Артистическая была полна народу, и мы с большим трудом пробрались через толпу к потному, но сиявшему счастьем пианисту. После нескольких похвал в его адрес Герман Вольф представил меня великому артисту.
– Вот, – сказал он, – юный Рубинштейн.
– Юный Рубинштейн? – спросил д’Альбер с оттенком иронии. – По имени или по таланту?
– В обоих смыслах, – серьезно ответил Вольф.
Бросив на меня недоверчивый взгляд, пианист усмехнулся и воскликнул:
– Докажите это, молодой человек! Пожалуйте на эстраду. Послушаем, как Вы играете.
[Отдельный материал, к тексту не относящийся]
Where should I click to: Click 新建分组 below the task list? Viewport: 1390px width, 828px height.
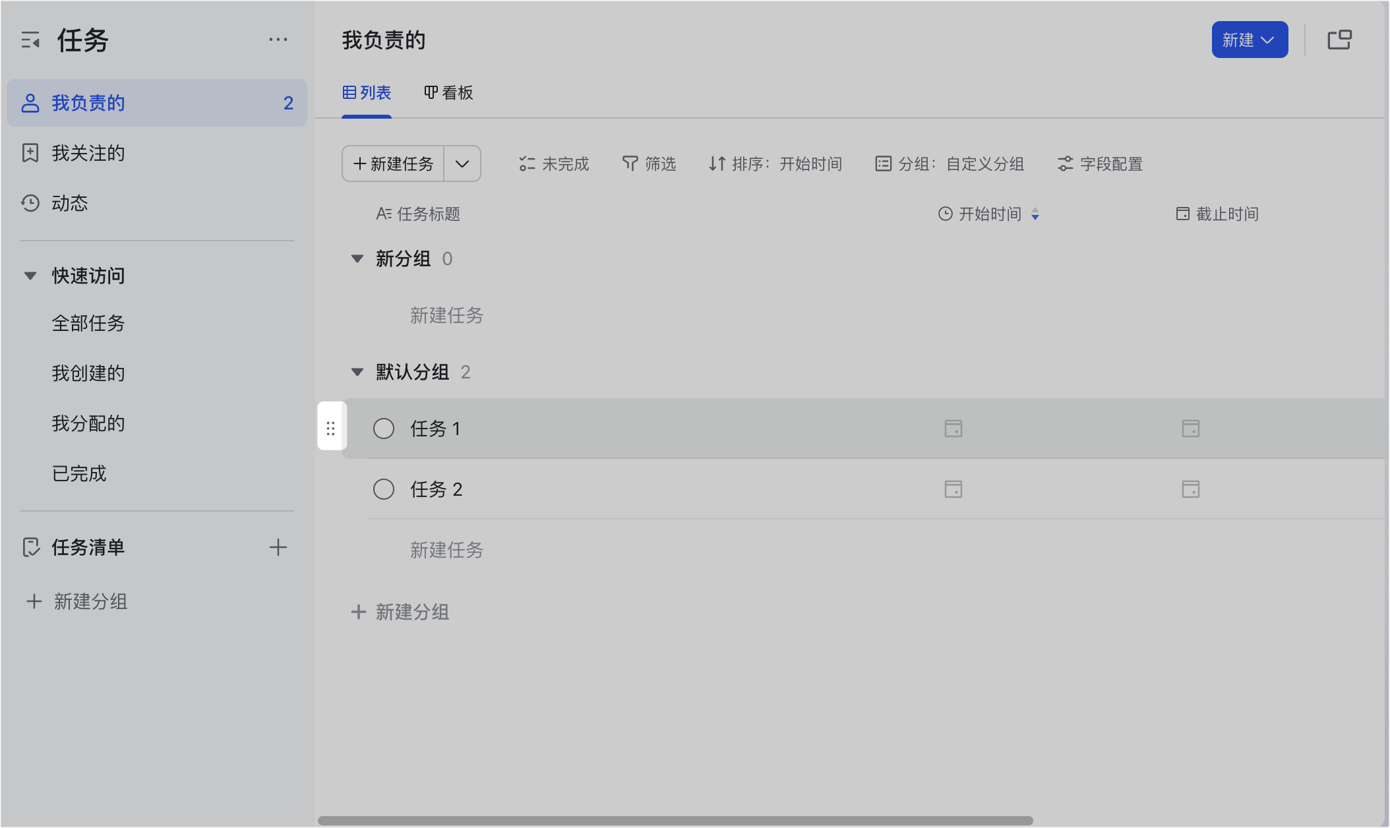click(x=401, y=612)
Не успев еще осознать происходящее, я очутился за роялем и сыграл две рапсодии op. 79 Брамса. Кроме самого д’Альбера, аудитория поначалу состояла из его друзей, среди которых находились Энгельберт Хумпердинк, автор [оперы] «Хензель и Гретель», и еще несколько интересных личностей. Но вскоре часть публики, одевавшаяся в гардеробе, услыхав доносившуюся из зала музыку, бросилась туда в надежде на еще один «бис». Смутившись при виде юноши, играющего д’Альберу, люди остались послушать. Когда я кончил, шумные аплодисменты этой нежданной публики породили во мне такое чувство, как будто это я только что закончил свой собственный концерт.
Д’Альбер обнял меня, говоря:
– Да, Вы настоящий Рубинштейн!
Я попрощался, как во сне. На обратном пути г-н Вольф, очень обрадованный, рассказал мне следующую грустную историю.
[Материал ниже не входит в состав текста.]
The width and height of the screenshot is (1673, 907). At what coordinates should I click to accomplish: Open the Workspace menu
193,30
– Осип Габрилович, блестящий молодой пианист, будущий руководитель Детройтского симфонического оркестра и зять писателя Марка Твена, очень туго «проходил» у трудной берлинской публики. Будучи честолюбивым и очень работящим, он приготовил хорошую программу для нового концерта, на который Вольфу – с помощью особенно усердной рекламы – удалось собрать полный зал.
– И вот, – рассказал мне Вольф, – наш молодой Габрилович выходит на эстраду с победоносным видом, преисполненный пыла и в самом лучшем настроении. Но, увы, в то время как он кланяется, его взгляд падает на человека, сидящего в последнем ряду: это Ферруччо Бузони, грозный и неоспоримый мэтр всех пианистов! Сердце Осипа замерло. Он заиграл, как неумелый дебютант, и хуже всего то, что публика это заметила. Оставалась лишь последняя надежда – надежда на «бисы». Бузони уйдет, и, может быть, к концертанту вернется присутствие духа. Но, к его великому отчаянию, как раз в тот момент, когда он приступил к своему первому «бису», он увидел Бузони, пробирающегося к эстраде. Артист глянул на него глазами мученика – и… это был вовсе не Бузони, а лишь кто-то на него похожий.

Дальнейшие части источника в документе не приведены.